Yahoo announced yesterday that they were releasing detailed documentation on the Robots Exclusion Protocol (REP) and how Yahoo, Google and MSN would handle it. The REP, commonly utilized by webmasters in the form of a robots.txt file or in META tags, has been around since the 90s. By specifying certain robot rules, such as noindex or nofollow, webmasters can in some ways “hide” sections of their website which they do not want included in search results.
Yahoo’s announcement that they’ve been working with Google and MSN for the past couple years to develop a more standard approach to the REP is good news for SEOs. But more importantly, the fact that they are disclosing details of how they deal with REP directives makes it easier for webmasters to work with them. For the most part, this isn’t earthshattering news, since many SEOs have already conducted their own tests and pretty much have already figured out what works and what doesn’t.
Besides the common robots.txt file and META tag directives, Yahoo describes a couple directives which they support which are not supported by Google or MSN at this time:
Crawl-Delay: Allows a site to delay the frequency with which a crawler checks for new content
NOYDIR META Tag: This is similar to the NOODP META Tag but applies to the Yahoo!
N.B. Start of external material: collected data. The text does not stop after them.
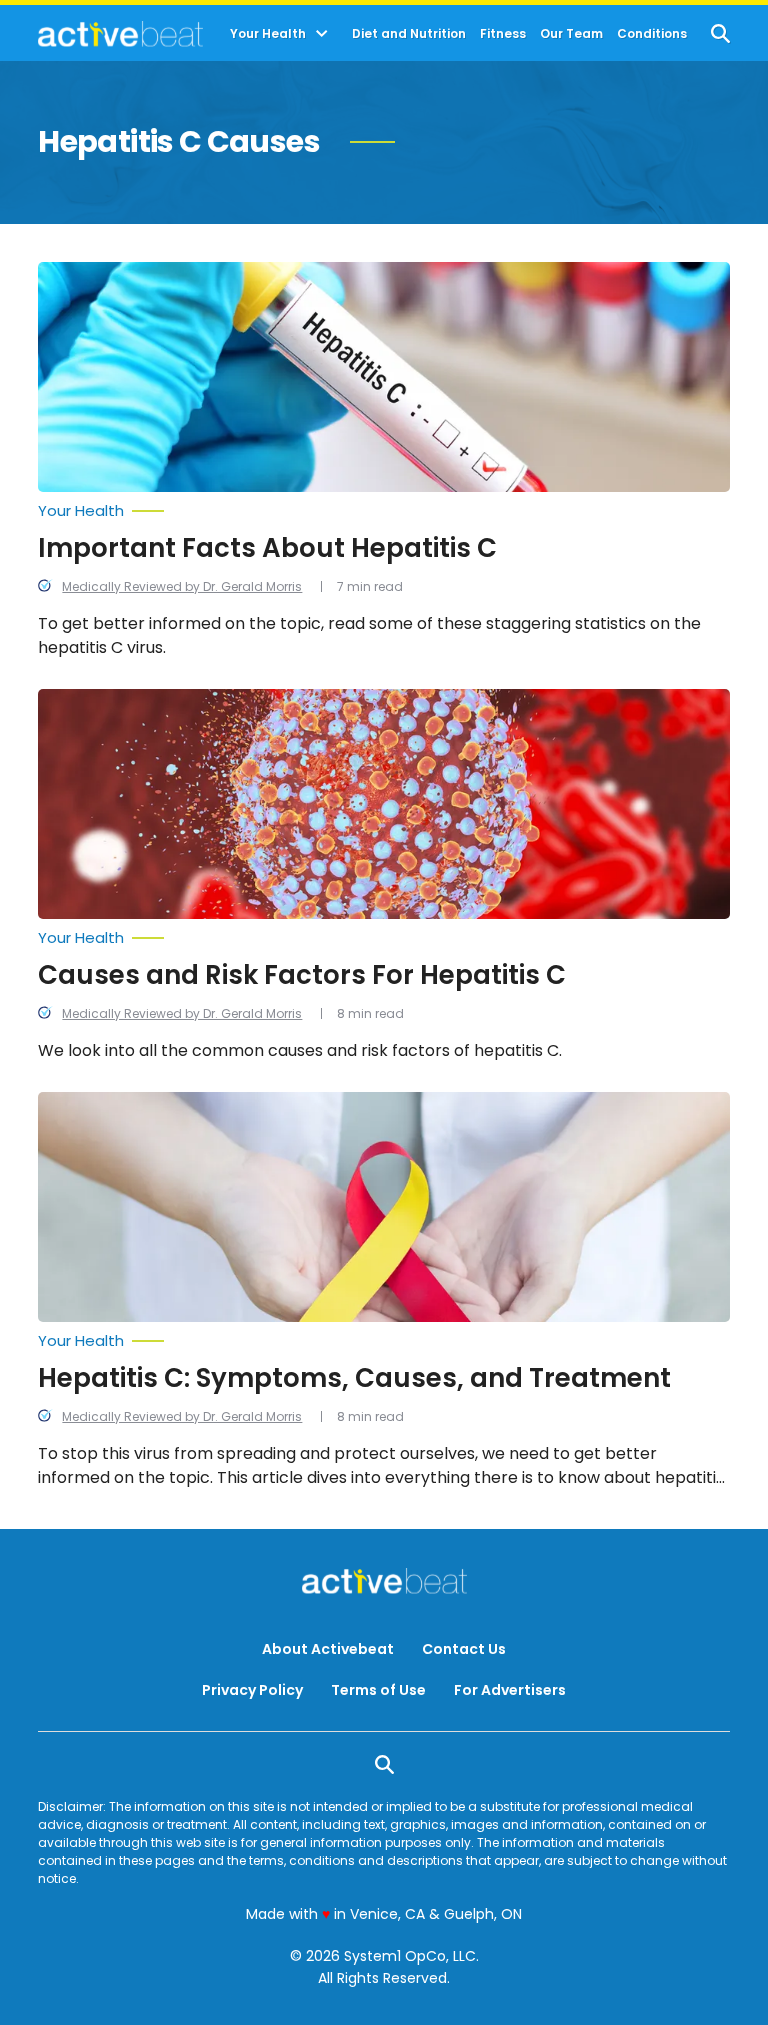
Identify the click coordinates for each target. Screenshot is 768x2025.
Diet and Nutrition (409, 34)
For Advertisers (510, 1690)
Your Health (268, 34)
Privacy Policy (252, 1690)
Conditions (652, 34)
Directory, instead of the Open Directory Project
Robots-nocontent Tag: Allows you to identify the main content of your page so that the Yahoo crawler targets the right pages on your site for specific search queries by marking out non content parts of your page. Yahoo won’t use the sections tagged as such for indexing the page or for the abstract in the search results.
Google also provides their own REP information in their webmaster help center, How do I use a robots.txt file to control access to my site?